Records to use below:
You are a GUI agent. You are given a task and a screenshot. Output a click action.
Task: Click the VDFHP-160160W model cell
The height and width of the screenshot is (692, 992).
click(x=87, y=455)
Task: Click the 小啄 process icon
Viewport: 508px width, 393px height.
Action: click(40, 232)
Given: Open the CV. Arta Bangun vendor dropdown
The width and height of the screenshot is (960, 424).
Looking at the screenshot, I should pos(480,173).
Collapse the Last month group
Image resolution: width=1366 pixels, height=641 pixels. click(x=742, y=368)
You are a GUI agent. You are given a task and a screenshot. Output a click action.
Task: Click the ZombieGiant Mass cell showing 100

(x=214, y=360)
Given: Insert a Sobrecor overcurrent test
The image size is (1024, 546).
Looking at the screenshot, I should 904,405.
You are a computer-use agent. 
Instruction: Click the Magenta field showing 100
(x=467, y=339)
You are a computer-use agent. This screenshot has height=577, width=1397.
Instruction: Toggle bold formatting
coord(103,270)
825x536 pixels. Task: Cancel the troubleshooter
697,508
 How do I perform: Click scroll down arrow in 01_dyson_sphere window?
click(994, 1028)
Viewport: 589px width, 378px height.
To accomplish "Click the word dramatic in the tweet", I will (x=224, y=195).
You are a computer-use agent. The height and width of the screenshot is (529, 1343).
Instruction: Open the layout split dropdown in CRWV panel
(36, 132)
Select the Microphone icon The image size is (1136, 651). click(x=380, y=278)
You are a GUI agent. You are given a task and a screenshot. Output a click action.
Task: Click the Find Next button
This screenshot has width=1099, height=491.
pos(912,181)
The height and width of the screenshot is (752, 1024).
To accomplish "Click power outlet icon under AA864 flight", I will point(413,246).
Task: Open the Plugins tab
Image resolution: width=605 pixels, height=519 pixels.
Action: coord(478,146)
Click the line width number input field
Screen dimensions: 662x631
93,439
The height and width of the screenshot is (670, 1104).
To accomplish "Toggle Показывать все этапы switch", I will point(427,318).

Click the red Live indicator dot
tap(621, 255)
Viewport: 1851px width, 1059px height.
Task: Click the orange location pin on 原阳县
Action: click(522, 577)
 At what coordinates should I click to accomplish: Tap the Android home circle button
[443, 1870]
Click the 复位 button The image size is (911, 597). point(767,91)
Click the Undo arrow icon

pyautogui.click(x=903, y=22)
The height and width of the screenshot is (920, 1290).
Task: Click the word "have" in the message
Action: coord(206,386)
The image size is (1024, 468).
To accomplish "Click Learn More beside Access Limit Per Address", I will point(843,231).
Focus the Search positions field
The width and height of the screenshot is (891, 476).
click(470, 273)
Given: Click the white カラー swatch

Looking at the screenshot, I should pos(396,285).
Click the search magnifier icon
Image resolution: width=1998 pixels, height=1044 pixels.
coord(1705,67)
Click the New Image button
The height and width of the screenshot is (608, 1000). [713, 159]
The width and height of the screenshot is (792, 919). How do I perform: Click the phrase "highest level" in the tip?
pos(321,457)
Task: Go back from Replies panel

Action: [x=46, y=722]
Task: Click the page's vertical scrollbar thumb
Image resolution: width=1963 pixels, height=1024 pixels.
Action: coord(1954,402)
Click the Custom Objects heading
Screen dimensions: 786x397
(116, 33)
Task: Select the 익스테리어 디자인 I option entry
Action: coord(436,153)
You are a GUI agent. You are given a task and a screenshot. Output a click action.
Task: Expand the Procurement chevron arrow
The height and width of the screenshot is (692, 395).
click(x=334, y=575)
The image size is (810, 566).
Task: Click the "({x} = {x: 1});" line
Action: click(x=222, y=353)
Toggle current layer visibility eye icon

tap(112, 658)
End of Records to use.
Problem requirements
Using the listing above, return word for word each line from the one that has "Instruction: Open the" through the one that has "The height and width of the screenshot is (670, 1104).", and no line outside that range.

Solution to the exercise
Instruction: Open the layout split dropdown in CRWV panel
(36, 132)
Select the Microphone icon The image size is (1136, 651). click(x=380, y=278)
You are a GUI agent. You are given a task and a screenshot. Output a click action.
Task: Click the Find Next button
This screenshot has width=1099, height=491.
pos(912,181)
The height and width of the screenshot is (752, 1024).
To accomplish "Click power outlet icon under AA864 flight", I will point(413,246).
Task: Open the Plugins tab
Image resolution: width=605 pixels, height=519 pixels.
Action: coord(478,146)
Click the line width number input field
Screen dimensions: 662x631
93,439
The height and width of the screenshot is (670, 1104).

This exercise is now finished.